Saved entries

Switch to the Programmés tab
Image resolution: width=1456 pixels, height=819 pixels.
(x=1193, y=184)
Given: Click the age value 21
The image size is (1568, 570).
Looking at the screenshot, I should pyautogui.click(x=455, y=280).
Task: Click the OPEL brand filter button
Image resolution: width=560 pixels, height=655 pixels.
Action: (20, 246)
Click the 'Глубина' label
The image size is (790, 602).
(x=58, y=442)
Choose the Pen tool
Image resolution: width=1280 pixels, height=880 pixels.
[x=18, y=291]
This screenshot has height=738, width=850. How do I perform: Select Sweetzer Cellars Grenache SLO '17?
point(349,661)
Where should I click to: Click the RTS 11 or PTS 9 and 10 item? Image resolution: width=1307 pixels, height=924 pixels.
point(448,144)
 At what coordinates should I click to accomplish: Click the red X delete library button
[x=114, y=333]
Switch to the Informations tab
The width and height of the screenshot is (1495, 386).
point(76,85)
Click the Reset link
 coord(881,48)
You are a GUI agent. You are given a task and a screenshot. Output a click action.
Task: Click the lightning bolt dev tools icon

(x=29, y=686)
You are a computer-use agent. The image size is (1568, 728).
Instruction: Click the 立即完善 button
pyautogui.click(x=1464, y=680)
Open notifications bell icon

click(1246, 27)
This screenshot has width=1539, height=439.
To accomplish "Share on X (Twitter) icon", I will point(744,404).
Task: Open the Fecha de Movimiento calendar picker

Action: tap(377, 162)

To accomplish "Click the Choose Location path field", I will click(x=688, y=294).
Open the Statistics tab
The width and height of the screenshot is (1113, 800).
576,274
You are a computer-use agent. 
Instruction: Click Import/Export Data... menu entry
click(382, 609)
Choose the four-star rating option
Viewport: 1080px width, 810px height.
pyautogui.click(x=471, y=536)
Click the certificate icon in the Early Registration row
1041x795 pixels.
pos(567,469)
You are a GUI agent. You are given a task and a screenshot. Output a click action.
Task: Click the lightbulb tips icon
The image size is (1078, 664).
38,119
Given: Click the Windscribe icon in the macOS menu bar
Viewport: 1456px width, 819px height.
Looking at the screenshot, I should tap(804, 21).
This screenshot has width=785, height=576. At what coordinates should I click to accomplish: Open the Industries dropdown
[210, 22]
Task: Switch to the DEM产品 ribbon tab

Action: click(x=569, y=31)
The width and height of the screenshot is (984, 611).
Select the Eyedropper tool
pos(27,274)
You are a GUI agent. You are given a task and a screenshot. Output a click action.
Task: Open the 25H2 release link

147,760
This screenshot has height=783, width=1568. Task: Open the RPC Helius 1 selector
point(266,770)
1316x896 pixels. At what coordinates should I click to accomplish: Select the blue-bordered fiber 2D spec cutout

Exercise directions: Would you please transcribe the records above in full and exactly?

Exercise response:
Switch to the Programmés tab
Image resolution: width=1456 pixels, height=819 pixels.
(x=1193, y=184)
Given: Click the age value 21
The image size is (1568, 570).
Looking at the screenshot, I should pyautogui.click(x=455, y=280).
Task: Click the OPEL brand filter button
Image resolution: width=560 pixels, height=655 pixels.
Action: (20, 246)
Click the 'Глубина' label
The image size is (790, 602).
(x=58, y=442)
Choose the Pen tool
Image resolution: width=1280 pixels, height=880 pixels.
[x=18, y=291]
This screenshot has height=738, width=850. How do I perform: Select Sweetzer Cellars Grenache SLO '17?
point(349,661)
Where should I click to: Click the RTS 11 or PTS 9 and 10 item? Image resolution: width=1307 pixels, height=924 pixels.
point(448,144)
 At what coordinates should I click to accomplish: Click the red X delete library button
[x=114, y=333]
Switch to the Informations tab
The width and height of the screenshot is (1495, 386).
point(76,85)
Click the Reset link
 coord(881,48)
You are a GUI agent. You are given a task and a screenshot. Output a click action.
Task: Click the lightning bolt dev tools icon

(x=29, y=686)
You are a computer-use agent. The image size is (1568, 728).
Instruction: Click the 立即完善 button
pyautogui.click(x=1464, y=680)
Open notifications bell icon

click(1246, 27)
This screenshot has width=1539, height=439.
To accomplish "Share on X (Twitter) icon", I will point(744,404).
Task: Open the Fecha de Movimiento calendar picker

Action: tap(377, 162)

To accomplish "Click the Choose Location path field", I will click(x=688, y=294).
Open the Statistics tab
The width and height of the screenshot is (1113, 800).
576,274
You are a computer-use agent. 
Instruction: Click Import/Export Data... menu entry
click(382, 609)
Choose the four-star rating option
Viewport: 1080px width, 810px height.
pyautogui.click(x=471, y=536)
Click the certificate icon in the Early Registration row
1041x795 pixels.
pos(567,469)
You are a GUI agent. You are given a task and a screenshot. Output a click action.
Task: Click the lightbulb tips icon
The image size is (1078, 664).
38,119
Given: Click the Windscribe icon in the macOS menu bar
Viewport: 1456px width, 819px height.
Looking at the screenshot, I should tap(804, 21).
This screenshot has width=785, height=576. At what coordinates should I click to accomplish: Open the Industries dropdown
[210, 22]
Task: Switch to the DEM产品 ribbon tab

Action: click(x=569, y=31)
The width and height of the screenshot is (984, 611).
Select the Eyedropper tool
pos(27,274)
You are a GUI agent. You are given a task and a screenshot. Output a click action.
Task: Open the 25H2 release link

147,760
This screenshot has height=783, width=1568. Task: Open the RPC Helius 1 selector
point(266,770)
1316x896 pixels. At what coordinates should I click to accomplish: Select the blue-bordered fiber 2D spec cutout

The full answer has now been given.